Screenshot grounding data
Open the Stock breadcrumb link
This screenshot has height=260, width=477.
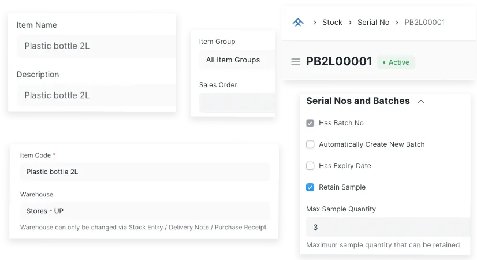(332, 23)
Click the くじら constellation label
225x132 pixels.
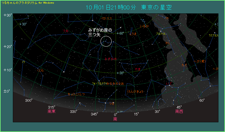tap(41, 70)
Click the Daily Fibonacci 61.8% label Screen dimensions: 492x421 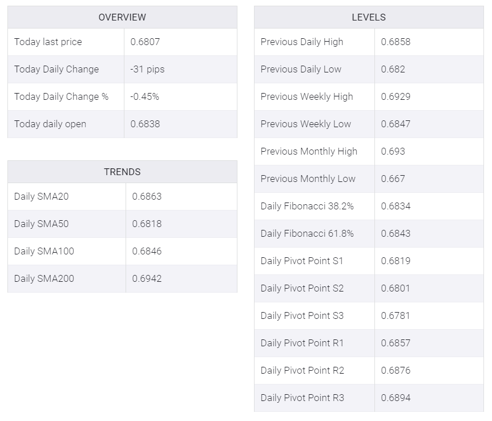307,233
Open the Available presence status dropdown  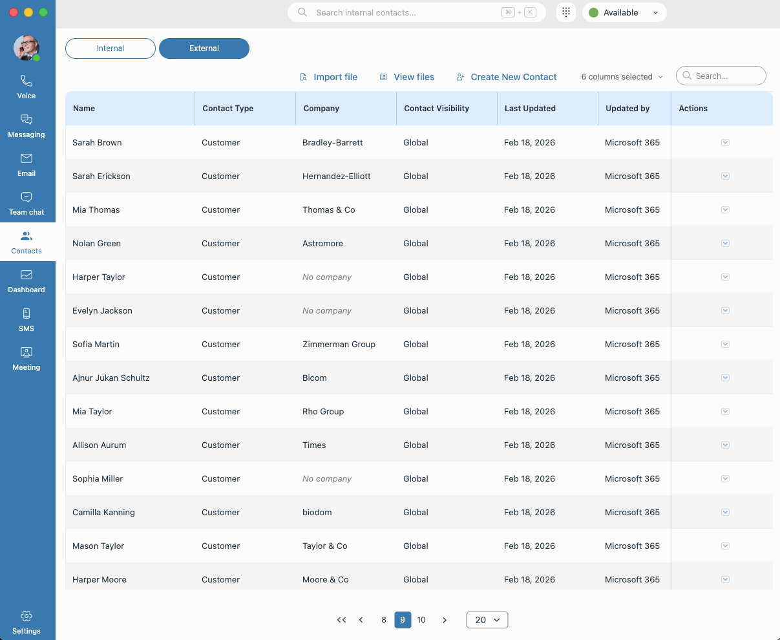coord(624,12)
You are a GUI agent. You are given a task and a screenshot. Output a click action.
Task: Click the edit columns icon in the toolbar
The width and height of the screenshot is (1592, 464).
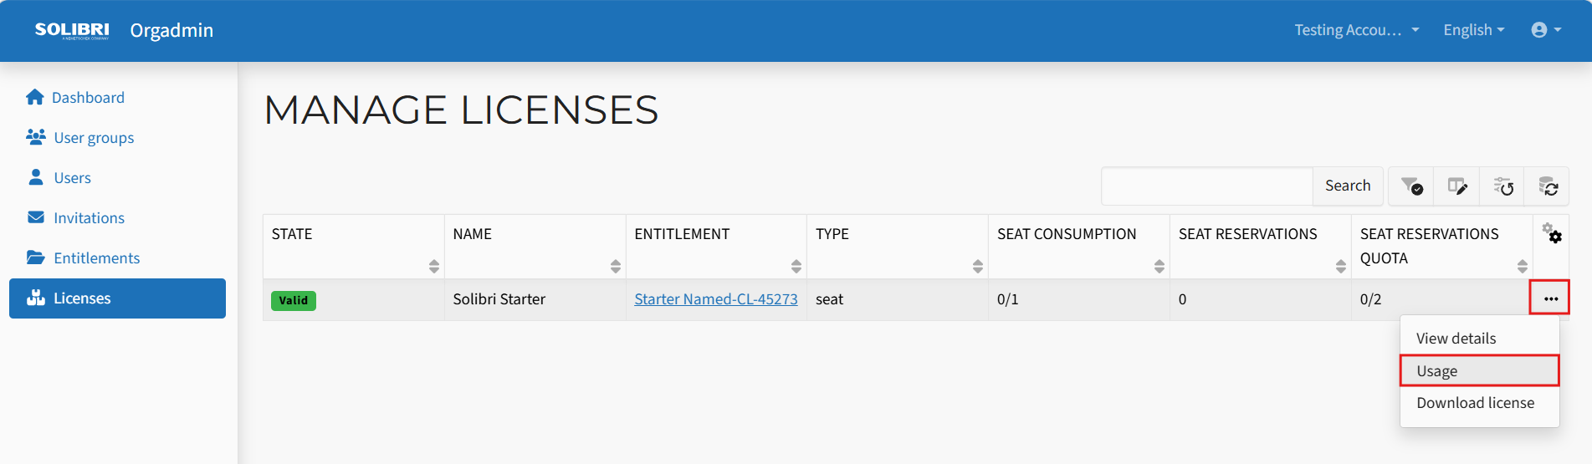pyautogui.click(x=1456, y=186)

• **TRY IT**: For this exercise, write out exactly the lines from the one with "Task: Click the" through the last line of the records, inclusive, and leave each picture out.

• **ANSWER AREA**:
Task: Click the edit columns icon in the toolbar
The width and height of the screenshot is (1592, 464).
pyautogui.click(x=1456, y=186)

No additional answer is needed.